Assignment 1: Cutting Stuff.....
Overview:
Initially, I had high hopes of playing with geometries,
shapes and forms. As the week went on, the focus shifted to
evaluating tools and trying to get the tools to work.
As I started cutting materials, I also started experimenting with the
materials themselves.
The final "product" is a lighting construction set, with a
walk through making motor mounts, and grids.
Experiment 1: Learning CAD, Experimenting with Cardboard and
Mounting Motors
Several of the 3D CAD packages had tutorials for
making plates with holes in them. I decided to make a
plate that I could mount a NEMA23 stepper motor to, out of
cardboard. Surprisingly, the center hole came out a
perfect fit to the face of the motor.
I was wondering if cardboard could be used as a low
cost material that could be used as a partial replacement for plywood
or plastic. Cardboard isn't strong enough to support
several pounds of motor, so I thought I would experiment with using
"Minwax wood hardener". This material costs about
$11/quart, and I used a couple of tablespoons for several cats on the
entire assembly.
This made the cardboard stronger, and looks pretty strong
the length of the ribs, but would buckle if I tried to bend it across
the ribs. Layering two pieces perpendicular to each
other may help. The assembly is weak near the
edges/corner. A better quality cardboard might also
help, or some better "wood hardener".
Conclusion:
- Wood hardener makes the cardboard stronger, and more robust.
- Two layers of cardboard with the ribs perpendicular will make a
stronger assembly.
- The corners and edges are not strong and will still crush.
Experiment 2: Press-fit Pieces
Next I tried to make cardboard pieces that would fit
together in a grid, with an eye towards extending to more complex
surfaces. (With the hope that it could be used
to make a construction kit that would allow making structures/surfaces
for prototype furniture.) This was successful, although the
laser-cutter would make multiple passes over the lines several times.
Setup and cutting time was long, so I only made a handful of
pieces.
Experiment 3: Lighting Construction Kit
The press-fit pieces made me wonder if they could be used
as a multi-segment light-pipe. I resized the strips for
acrylic, and made a circle with slots that could be assembled at
angles. I cut holes to embed an LED in the pieces.
To not violate the "no adhesive rule" of the assignment, I
used a "Star Trek Captain Kirk would be proud" slit and wrap wire wrap gun.
When used with proper wire-wrap pins it creates a MIL-Spec gas tight
joint that is very reliable. I had problems with
the LED pins being too round (the wire-wrap pins are usually square)
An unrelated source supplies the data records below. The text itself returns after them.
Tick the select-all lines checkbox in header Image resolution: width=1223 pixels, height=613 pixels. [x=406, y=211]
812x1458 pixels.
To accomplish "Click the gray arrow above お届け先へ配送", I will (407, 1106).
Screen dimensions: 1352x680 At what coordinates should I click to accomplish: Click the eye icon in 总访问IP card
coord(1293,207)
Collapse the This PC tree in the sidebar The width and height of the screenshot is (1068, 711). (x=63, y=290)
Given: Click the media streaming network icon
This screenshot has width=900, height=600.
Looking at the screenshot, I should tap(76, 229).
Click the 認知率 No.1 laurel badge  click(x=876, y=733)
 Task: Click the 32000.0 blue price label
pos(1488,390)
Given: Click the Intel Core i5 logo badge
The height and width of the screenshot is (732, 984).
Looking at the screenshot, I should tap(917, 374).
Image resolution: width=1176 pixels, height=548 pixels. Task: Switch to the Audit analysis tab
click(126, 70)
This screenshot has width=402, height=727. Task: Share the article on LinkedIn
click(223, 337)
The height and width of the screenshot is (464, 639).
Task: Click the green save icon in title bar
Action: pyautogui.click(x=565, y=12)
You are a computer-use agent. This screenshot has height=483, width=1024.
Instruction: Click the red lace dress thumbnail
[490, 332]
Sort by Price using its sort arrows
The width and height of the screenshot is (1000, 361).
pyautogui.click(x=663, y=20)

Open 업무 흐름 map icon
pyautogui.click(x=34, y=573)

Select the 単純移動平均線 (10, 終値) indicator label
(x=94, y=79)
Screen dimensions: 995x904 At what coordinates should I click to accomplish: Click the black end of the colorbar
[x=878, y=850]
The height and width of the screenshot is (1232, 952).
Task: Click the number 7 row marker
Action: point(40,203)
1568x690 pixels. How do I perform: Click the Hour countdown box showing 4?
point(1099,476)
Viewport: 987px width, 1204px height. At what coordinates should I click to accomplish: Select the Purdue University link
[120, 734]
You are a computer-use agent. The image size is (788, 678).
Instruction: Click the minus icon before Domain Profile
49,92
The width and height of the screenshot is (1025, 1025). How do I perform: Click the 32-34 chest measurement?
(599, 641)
and too thin, so I crushed them slightly with a pair of pliers.
The LEDs are powered off a USB battery, and a 330 ohm
resistor is in series with the positive lead of each
LED. (Looking at the LED, the smaller internal part
is the positive.)
Results/Lessons Learned:
- Acrylic isn't the best choice for press fit pieces.
Too tight, and it cracks, too loose, and it does not stay.
Try it too many times, and it scratches.
- Sheet acrylic varies from piece to piece and end to end in
thickness.
- CAD -- Parts seem to deteriorate when I cut and pasted
them. Details seem to get dropped from generation to
generation. This could be my lack of cad
skills. There may even be variances from cut to cut.
The Final Result:
Future Ideas:
- Add more shapes
- Figure out better acrylic/led mounting.
- Think about adding contacts to slots, so that the thing wires
itself.
Implementation notes:
The majority of the files ended up being drawn on
Inventor, and exported to Autocad. This resulted in
3D models in Autocad, and the laser cutter would cut the lines multiple
times. This may have made for wider kerfs, and made
plotting very slow.
Notes on using the Epilog 60 laser cutter.
The kerf through acrylic is .159-.138 = .01 inches
per cut (2 for a slot.. i.e. .02 inches)
For cardboard it is .172-.133 = .019 inches
per cut (2 for slot, i.e. .039")
This may be with the multipass bug in my cad
files... Not sure.
Using Inventor, and chamfer of .03 on openings of
slots for cardboard.
So for .125" plastic we will try .108ish slots,
which are too narrow for the power settings I used. In the
end, I ended up setting the slots to .125"
Copper foil with backing .006" (for conductors
later).